• **Provided material**:
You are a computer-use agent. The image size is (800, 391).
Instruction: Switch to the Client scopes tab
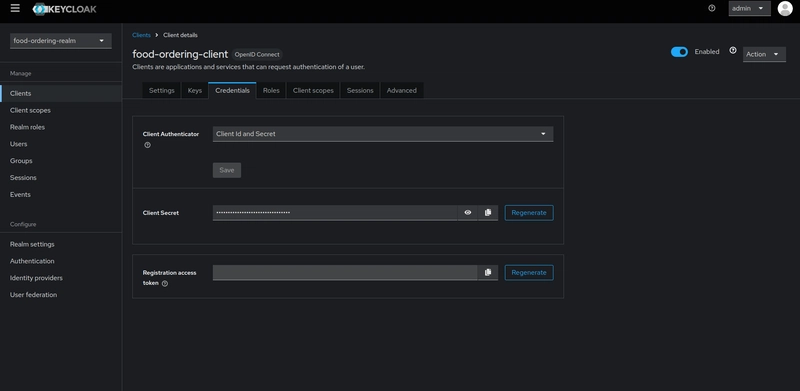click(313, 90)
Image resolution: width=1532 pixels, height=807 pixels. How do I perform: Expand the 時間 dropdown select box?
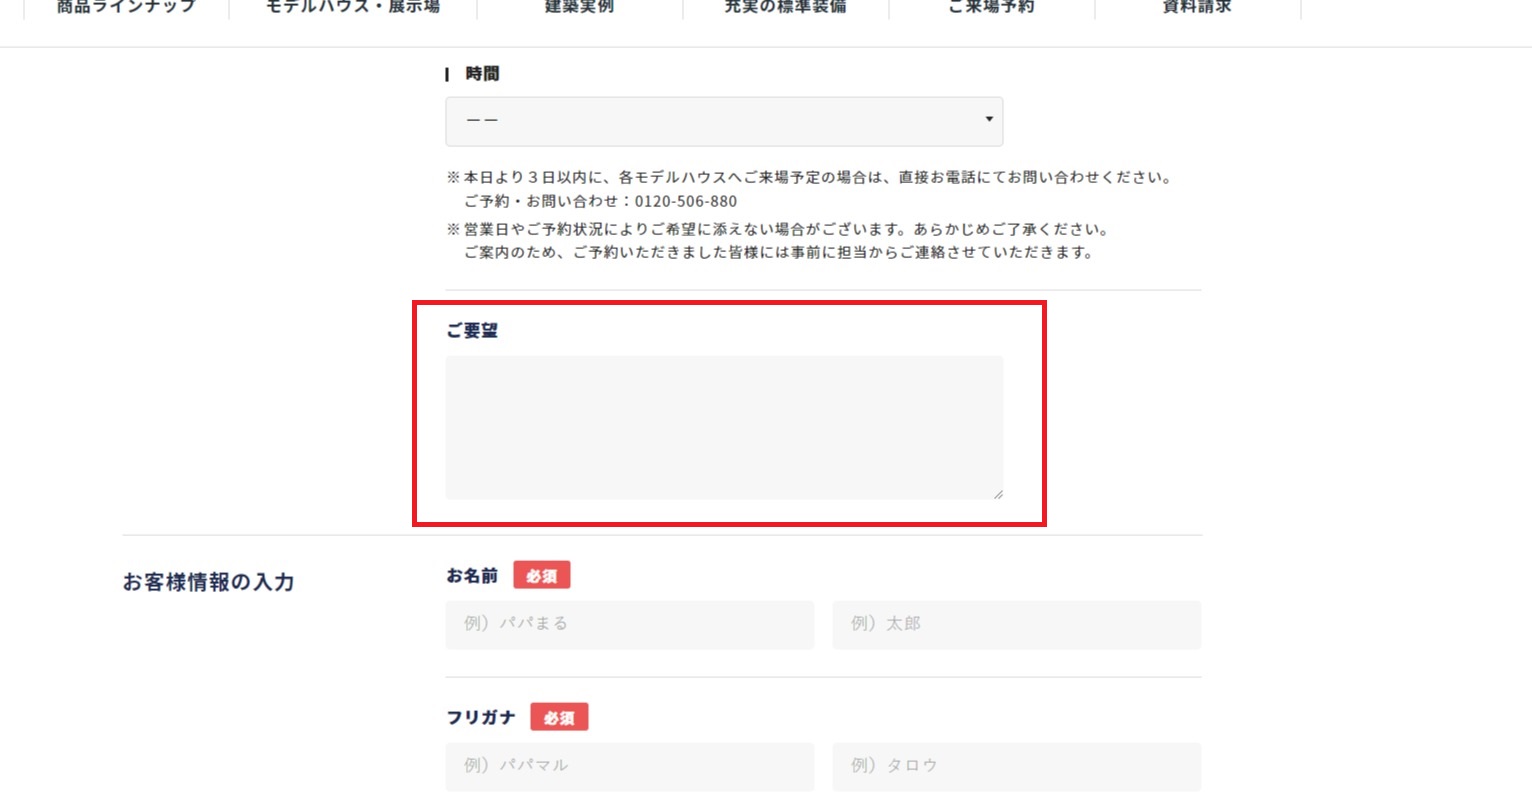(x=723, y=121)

• **Task**: Reproduce the data above exactly, leaving each picture out.

• **Solution**:
You are a computer-use agent. The image size is (800, 391).
Instruction: Switch to the Client scopes tab
click(313, 90)
Image resolution: width=1532 pixels, height=807 pixels. How do I perform: Expand the 時間 dropdown select box?
(x=723, y=121)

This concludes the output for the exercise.